@Library annotation in Jenkins - Time & Space Complexity
When using the @Library annotation in Jenkins pipelines, it is important to understand how loading shared libraries affects execution time.
We want to know how the time to load libraries grows as the number of libraries increases.
Analyze the time complexity of loading multiple shared libraries using @Library.
@Library(['libA', 'libB', 'libC']) _
pipeline {
agent any
stages {
stage('Example') {
steps {
script {
libA.someFunction()
libB.someFunction()
libC.someFunction()
}
}
}
}
}
This code loads three shared libraries and calls a function from each.
Look for repeated actions that take time.
- Primary operation: Loading each shared library once.
- How many times: Once per library listed in
@Library.
Loading time grows as you add more libraries.

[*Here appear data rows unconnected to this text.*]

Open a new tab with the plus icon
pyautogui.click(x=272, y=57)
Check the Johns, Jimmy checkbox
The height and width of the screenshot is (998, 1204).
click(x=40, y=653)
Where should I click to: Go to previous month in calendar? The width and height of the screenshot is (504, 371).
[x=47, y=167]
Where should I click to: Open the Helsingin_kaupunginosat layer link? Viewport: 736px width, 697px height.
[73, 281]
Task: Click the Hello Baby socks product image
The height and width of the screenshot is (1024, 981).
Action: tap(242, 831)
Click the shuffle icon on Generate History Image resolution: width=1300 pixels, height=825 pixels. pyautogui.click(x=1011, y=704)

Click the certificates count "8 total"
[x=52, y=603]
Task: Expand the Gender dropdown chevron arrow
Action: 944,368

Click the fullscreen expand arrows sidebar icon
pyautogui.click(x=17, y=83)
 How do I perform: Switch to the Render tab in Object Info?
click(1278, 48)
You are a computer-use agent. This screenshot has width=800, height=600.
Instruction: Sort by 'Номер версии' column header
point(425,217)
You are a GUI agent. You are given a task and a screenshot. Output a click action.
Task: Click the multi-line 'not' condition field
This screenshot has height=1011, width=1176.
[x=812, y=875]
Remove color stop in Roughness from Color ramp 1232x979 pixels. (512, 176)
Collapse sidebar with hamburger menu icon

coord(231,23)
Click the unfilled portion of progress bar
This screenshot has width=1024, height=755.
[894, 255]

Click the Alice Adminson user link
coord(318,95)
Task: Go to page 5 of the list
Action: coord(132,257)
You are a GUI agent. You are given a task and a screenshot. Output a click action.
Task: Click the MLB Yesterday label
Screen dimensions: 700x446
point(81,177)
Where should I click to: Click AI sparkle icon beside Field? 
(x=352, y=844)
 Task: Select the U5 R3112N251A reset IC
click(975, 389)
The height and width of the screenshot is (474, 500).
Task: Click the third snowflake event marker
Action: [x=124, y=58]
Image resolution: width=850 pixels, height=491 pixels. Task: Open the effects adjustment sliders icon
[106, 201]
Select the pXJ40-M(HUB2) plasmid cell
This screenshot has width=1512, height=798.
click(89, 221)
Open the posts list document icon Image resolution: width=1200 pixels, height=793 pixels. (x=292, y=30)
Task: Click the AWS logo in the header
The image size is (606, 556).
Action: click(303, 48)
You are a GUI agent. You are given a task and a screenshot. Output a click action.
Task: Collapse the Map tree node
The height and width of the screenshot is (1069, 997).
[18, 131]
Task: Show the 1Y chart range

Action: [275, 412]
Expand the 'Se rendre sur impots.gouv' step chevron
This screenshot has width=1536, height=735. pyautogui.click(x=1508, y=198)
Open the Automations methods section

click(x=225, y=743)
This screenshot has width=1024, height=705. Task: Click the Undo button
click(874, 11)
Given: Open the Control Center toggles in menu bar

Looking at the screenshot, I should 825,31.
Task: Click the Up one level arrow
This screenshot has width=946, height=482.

| Input Size (number of libraries) | Approx. Operations (load calls) |
|---|---|
| 1 | 1 |
| 5 | 5 |
| 10 | 10 |
Pattern observation: The time to load libraries increases directly with the number of libraries.
Time Complexity: O(n)
This means loading time grows in a straight line as you add more libraries.
[X] Wrong: "Loading multiple libraries happens all at once, so time stays the same no matter how many libraries."
[OK] Correct: Each library must be loaded separately, so more libraries mean more loading time.
Understanding how loading shared libraries scales helps you write efficient Jenkins pipelines and shows you can think about performance in real projects.
What if we cached the libraries after the first load? How would that change the time complexity?